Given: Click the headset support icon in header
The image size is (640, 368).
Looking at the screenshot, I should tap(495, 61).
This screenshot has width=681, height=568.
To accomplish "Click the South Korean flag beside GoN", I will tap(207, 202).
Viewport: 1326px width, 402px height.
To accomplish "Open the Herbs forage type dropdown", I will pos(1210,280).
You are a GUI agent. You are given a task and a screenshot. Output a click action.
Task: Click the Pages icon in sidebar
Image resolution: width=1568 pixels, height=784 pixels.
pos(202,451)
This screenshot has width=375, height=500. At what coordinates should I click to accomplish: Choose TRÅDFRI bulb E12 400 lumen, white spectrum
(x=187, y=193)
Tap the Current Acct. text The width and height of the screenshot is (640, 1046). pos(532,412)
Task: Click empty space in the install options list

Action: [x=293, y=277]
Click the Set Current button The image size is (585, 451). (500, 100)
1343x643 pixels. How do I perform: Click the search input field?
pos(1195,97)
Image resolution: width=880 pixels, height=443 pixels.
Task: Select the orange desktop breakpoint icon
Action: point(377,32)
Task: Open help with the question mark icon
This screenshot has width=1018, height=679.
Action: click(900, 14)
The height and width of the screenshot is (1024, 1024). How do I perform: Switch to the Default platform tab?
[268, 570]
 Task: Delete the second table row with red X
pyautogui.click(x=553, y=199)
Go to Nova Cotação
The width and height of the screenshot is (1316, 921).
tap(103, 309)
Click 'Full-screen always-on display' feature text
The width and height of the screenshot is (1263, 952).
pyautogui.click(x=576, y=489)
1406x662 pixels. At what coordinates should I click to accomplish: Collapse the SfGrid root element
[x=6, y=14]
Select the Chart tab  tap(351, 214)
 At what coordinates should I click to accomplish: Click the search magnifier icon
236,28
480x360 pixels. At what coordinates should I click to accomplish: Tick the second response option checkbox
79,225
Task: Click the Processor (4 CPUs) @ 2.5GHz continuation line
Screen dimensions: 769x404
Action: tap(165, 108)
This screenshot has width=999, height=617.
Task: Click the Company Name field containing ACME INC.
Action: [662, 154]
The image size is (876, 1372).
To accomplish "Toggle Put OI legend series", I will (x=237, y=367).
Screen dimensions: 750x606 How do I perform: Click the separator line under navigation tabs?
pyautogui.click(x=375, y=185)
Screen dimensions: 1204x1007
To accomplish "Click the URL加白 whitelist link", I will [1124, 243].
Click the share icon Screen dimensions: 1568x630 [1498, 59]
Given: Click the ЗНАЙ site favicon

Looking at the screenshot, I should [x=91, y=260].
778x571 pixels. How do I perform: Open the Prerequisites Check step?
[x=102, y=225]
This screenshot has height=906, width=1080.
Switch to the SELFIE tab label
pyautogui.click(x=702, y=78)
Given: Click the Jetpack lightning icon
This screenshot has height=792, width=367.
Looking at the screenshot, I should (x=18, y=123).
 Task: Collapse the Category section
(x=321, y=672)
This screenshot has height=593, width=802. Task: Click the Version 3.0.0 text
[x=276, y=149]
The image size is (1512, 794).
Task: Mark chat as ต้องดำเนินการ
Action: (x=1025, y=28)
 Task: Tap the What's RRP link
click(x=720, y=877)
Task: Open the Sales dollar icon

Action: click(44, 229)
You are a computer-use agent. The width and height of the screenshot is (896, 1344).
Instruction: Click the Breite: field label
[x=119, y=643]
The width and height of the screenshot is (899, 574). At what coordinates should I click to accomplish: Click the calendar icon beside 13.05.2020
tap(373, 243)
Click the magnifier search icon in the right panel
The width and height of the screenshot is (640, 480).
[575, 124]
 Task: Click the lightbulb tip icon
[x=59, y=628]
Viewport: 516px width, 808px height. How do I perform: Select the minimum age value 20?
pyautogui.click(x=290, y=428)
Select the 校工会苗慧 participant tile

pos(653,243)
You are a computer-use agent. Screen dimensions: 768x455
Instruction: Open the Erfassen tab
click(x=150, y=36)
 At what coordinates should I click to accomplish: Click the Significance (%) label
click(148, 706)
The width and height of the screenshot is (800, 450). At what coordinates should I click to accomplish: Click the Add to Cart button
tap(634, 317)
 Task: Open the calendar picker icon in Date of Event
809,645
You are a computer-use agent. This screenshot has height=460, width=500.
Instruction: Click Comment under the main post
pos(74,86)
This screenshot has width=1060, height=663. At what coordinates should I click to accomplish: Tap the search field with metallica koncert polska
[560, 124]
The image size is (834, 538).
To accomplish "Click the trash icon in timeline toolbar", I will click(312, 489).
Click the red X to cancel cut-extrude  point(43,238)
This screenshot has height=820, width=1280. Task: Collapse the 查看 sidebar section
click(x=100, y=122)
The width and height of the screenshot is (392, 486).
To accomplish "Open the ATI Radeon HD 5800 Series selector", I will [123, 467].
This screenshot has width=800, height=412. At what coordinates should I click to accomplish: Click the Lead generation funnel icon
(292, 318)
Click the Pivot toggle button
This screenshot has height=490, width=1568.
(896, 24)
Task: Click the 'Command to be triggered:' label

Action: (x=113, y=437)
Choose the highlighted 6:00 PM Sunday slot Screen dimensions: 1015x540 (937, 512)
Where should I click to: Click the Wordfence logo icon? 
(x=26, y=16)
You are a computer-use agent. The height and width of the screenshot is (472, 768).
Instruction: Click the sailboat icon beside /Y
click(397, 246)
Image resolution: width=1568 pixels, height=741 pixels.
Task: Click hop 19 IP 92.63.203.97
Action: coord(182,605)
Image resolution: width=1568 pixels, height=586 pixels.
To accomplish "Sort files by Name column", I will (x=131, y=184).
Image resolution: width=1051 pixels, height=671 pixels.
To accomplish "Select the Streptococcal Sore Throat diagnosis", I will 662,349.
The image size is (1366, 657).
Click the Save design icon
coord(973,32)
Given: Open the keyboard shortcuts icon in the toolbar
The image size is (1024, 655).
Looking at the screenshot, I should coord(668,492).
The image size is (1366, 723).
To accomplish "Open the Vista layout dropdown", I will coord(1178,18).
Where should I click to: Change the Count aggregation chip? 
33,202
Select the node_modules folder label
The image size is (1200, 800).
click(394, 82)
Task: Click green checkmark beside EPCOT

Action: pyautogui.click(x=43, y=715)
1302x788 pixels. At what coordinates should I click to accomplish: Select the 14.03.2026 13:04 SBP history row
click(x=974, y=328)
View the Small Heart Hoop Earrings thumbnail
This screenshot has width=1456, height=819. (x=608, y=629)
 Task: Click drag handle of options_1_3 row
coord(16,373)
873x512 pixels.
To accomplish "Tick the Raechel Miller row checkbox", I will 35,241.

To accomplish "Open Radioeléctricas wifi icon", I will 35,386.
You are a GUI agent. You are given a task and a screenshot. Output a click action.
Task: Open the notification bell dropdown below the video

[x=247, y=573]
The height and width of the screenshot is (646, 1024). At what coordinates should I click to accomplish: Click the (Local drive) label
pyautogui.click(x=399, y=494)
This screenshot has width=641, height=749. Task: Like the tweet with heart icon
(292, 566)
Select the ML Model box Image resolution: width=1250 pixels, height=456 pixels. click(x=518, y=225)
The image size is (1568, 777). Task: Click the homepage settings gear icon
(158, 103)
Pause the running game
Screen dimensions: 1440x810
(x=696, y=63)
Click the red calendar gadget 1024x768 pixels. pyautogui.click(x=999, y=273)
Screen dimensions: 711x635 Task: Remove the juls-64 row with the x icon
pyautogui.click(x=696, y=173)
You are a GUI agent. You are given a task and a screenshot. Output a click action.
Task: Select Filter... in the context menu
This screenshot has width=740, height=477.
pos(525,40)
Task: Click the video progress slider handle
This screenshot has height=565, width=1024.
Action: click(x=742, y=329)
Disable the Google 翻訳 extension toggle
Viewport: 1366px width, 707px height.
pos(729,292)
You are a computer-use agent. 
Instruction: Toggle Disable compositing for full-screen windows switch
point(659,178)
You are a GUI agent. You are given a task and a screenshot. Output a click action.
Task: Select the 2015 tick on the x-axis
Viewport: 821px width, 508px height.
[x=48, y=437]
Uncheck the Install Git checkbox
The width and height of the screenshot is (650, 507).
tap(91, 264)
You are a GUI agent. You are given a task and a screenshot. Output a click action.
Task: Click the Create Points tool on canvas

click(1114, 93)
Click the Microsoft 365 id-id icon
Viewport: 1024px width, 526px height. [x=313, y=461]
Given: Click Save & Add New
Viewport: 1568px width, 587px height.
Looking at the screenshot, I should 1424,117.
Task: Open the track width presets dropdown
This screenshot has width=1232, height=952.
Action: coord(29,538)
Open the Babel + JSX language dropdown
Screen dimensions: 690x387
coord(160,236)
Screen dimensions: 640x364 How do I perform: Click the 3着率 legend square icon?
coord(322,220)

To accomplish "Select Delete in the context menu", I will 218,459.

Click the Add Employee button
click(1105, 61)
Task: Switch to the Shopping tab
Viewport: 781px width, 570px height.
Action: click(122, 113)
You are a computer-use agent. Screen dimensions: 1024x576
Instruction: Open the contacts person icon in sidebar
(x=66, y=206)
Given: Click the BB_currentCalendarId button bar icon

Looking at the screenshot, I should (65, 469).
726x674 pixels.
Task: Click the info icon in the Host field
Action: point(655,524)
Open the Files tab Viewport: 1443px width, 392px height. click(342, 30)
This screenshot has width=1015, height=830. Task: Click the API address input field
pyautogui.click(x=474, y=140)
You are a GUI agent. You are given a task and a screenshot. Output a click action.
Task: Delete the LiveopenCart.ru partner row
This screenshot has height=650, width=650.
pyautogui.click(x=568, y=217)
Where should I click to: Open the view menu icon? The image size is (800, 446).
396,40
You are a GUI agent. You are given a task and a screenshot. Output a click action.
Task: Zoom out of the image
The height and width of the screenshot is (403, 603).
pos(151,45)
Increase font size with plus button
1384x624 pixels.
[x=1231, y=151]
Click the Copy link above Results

================

Instructions to follow:
The lines to return are those in the records above that hold the word "computer".

Answer:
You are a computer-use agent. The width and height of the screenshot is (896, 1344).
You are a computer-use agent. Screen dimensions: 768x455
You are a computer-use agent. This screenshot has height=460, width=500.
You are a computer-use agent. The height and width of the screenshot is (472, 768).
You are a computer-use agent. 
You are a computer-use agent. Screen dimensions: 1024x576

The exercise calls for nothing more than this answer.